The leather was semi-translucent and Jasfoup could see indications of the words beneath. The light blue stain that discoloured the top third of the bookmark had been there for four centuries, the once-black ink having bled and softened during tanning but never quite bleaching. At the bottom of it, reading from left to right in the tongue of the Abyss, was the name, date of death and current location of the soul of Johann Striebeck, translator, copyist and editor of the word of God. He’d never noticed the skin being stripped from his index finger; he’d been too busy being burned as a witch to cover his part in the Church’s editorial mandate.
 
Jasfoup smiled again and reached for his skinny latte.
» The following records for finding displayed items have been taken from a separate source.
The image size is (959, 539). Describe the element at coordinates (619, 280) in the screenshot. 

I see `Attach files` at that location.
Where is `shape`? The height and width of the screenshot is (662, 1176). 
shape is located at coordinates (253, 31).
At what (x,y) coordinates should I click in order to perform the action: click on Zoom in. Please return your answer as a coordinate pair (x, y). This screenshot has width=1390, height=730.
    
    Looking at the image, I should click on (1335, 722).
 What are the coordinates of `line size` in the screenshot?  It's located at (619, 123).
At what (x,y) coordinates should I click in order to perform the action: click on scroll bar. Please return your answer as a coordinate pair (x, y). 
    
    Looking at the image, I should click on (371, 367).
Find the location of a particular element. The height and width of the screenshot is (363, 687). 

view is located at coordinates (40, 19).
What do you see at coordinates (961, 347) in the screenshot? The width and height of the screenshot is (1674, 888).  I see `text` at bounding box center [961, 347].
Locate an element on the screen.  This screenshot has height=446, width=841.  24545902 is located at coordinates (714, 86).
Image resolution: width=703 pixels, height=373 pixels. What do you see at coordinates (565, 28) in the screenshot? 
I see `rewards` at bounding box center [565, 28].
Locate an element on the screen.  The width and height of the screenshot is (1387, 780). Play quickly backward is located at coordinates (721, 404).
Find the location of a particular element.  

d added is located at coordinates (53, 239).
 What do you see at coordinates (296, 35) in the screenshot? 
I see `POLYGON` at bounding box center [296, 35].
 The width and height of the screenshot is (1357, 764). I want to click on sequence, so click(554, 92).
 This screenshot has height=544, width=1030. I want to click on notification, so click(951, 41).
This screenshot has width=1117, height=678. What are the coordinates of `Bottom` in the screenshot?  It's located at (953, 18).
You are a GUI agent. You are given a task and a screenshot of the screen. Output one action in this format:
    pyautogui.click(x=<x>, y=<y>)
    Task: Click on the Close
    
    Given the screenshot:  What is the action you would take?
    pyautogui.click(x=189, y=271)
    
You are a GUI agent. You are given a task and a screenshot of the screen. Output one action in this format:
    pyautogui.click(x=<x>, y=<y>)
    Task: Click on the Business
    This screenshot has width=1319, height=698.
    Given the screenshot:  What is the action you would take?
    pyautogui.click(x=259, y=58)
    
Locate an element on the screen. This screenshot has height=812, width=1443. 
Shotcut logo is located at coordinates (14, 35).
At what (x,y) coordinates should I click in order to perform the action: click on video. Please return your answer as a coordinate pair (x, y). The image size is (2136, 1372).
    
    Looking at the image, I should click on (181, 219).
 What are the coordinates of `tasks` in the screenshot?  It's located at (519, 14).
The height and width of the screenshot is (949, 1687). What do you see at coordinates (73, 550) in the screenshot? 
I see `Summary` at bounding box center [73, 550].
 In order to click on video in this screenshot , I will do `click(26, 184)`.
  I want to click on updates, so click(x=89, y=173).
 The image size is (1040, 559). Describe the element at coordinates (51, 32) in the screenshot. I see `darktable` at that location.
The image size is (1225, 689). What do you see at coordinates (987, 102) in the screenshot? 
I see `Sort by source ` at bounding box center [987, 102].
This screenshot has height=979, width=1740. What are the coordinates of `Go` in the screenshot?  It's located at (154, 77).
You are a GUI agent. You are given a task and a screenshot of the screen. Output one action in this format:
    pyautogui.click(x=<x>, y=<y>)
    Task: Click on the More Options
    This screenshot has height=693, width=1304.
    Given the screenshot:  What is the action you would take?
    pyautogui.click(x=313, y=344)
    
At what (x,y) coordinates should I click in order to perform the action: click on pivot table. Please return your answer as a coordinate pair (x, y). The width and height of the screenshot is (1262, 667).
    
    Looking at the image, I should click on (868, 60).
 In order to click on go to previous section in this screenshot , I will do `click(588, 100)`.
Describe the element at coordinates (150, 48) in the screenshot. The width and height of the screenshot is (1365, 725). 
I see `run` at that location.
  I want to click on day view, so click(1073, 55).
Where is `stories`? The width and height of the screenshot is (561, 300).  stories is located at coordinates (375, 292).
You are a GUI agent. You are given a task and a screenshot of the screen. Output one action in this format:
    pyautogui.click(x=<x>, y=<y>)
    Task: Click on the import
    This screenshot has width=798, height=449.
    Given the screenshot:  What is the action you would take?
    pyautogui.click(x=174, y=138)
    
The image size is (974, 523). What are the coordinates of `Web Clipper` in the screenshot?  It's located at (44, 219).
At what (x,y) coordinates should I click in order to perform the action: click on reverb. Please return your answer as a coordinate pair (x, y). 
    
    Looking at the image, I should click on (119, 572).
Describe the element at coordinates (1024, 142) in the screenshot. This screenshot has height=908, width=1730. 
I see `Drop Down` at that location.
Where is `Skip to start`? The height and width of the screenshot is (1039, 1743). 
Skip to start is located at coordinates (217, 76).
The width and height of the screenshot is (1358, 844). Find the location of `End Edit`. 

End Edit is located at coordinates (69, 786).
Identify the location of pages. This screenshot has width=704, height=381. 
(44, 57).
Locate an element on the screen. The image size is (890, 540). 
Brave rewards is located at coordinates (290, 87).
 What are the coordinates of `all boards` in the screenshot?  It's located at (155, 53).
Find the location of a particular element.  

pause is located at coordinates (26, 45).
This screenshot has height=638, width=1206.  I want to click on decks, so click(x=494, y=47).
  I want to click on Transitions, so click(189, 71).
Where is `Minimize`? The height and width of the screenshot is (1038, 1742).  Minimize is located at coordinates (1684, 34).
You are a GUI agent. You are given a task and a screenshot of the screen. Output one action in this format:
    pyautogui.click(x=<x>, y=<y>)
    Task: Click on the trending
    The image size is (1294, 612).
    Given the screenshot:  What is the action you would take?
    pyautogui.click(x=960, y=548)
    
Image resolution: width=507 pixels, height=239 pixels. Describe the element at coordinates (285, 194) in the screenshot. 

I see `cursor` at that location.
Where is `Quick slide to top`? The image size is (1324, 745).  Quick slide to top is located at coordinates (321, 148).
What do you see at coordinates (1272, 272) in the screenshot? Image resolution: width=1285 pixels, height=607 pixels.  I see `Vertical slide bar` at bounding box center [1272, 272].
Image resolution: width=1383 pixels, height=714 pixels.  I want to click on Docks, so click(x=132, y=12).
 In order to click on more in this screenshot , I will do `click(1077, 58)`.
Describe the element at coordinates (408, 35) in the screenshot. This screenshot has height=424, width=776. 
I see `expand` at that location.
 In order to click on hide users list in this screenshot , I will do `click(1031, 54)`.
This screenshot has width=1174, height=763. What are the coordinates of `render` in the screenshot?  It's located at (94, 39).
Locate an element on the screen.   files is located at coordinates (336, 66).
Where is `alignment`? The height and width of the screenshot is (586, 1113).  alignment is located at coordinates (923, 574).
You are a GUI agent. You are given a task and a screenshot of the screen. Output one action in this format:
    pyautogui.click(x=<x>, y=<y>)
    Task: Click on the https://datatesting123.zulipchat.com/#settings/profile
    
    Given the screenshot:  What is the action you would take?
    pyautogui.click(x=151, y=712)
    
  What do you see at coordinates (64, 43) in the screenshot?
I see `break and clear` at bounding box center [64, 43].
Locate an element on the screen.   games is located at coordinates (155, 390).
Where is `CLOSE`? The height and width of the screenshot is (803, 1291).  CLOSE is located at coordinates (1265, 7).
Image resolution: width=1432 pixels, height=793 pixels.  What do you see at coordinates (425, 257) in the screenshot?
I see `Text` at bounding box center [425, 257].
He’d found the bookmark in the collection  of Reverend Josia Perks, vicar of the parish of Laverstone in 1836. If Reverend Perks had known of the origin of the sliver of flesh he’d never let on, slipping to his eternal punishment without a whimper of protest. The bible in which it marked a page was the same copy as the one that the demon now perused: seventeen hundred handwritten pages in Striebeck’s crabbed handwriting.
 
He reached for the cardboard box and wrapping paper. It would make a fine gift for his bibliophile friend.